▸ **Task goal**
Could you retype the material, starting at its first line and ending with the line holding "The height and", and keep the pictures out?
Data listing section start
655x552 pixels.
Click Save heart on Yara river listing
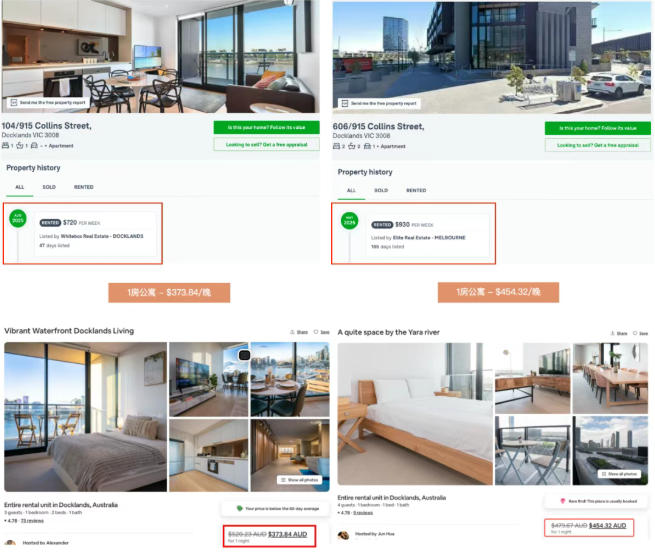(x=635, y=333)
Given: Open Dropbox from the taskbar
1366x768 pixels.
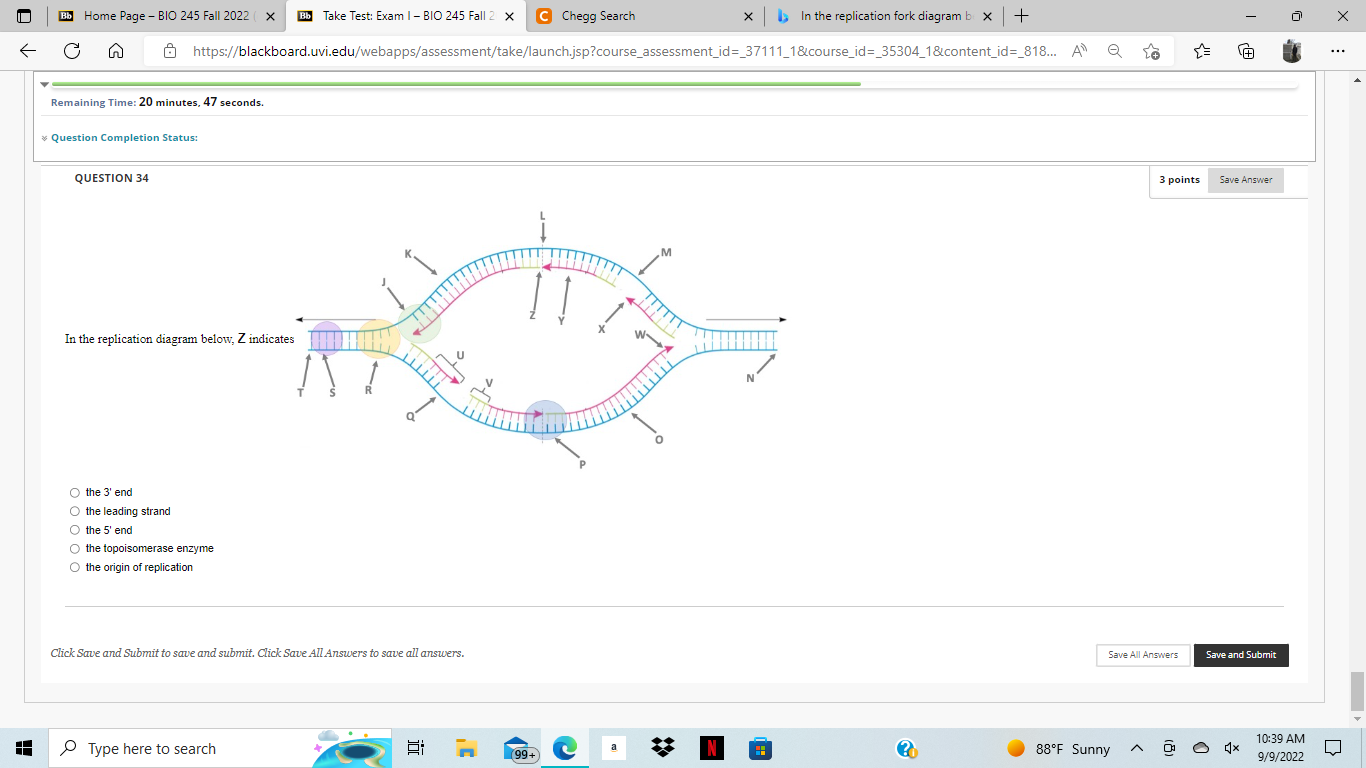Looking at the screenshot, I should [663, 748].
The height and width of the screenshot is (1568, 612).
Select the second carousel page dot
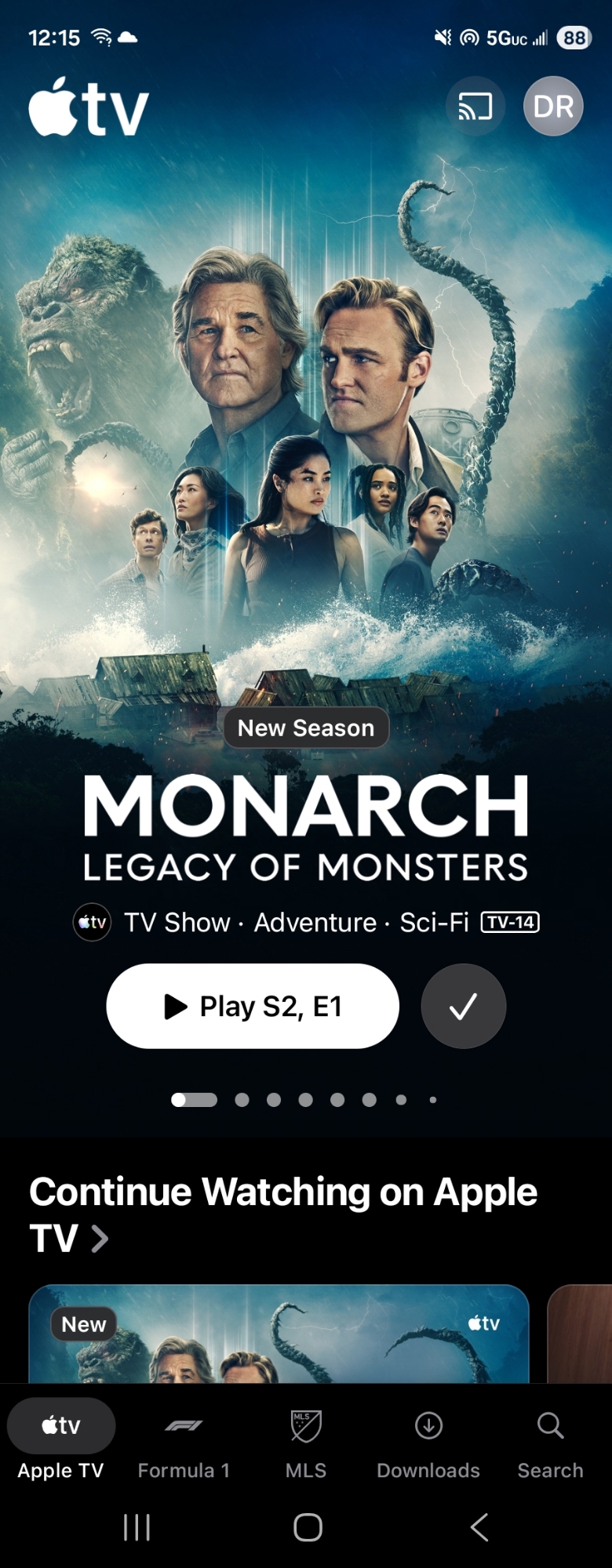pyautogui.click(x=242, y=1100)
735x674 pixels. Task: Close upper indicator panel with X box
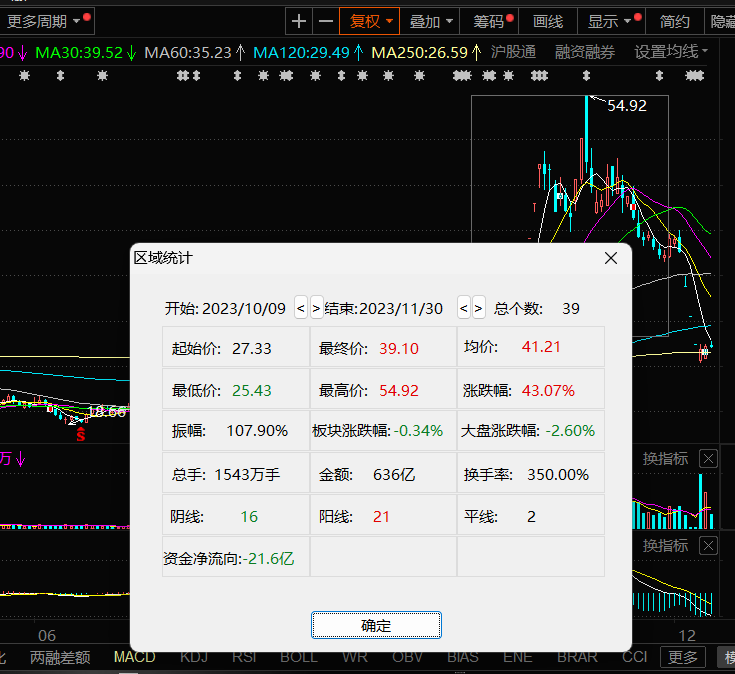point(708,459)
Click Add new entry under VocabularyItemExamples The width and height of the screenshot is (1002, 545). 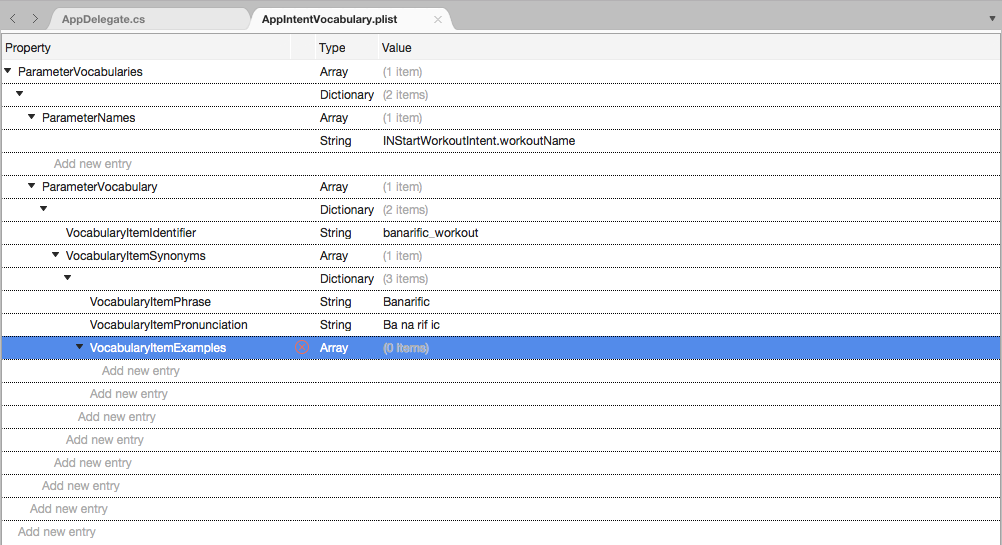(x=141, y=371)
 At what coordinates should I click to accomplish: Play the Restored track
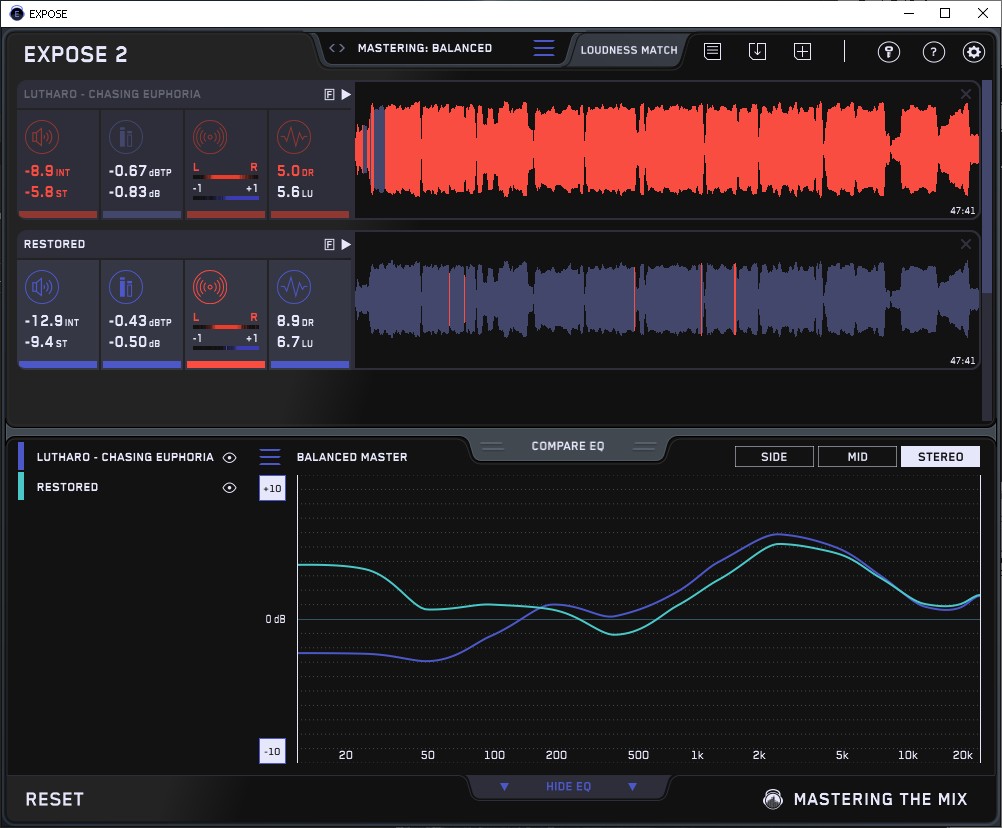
Data listing section end
▸ **Exercise answer**
655x552 pixels.
Click Save heart on Yara river listing
(x=635, y=333)
Given: Open Dropbox from the taskbar
1366x768 pixels.
Looking at the screenshot, I should [663, 748].
The height and width of the screenshot is (1568, 612).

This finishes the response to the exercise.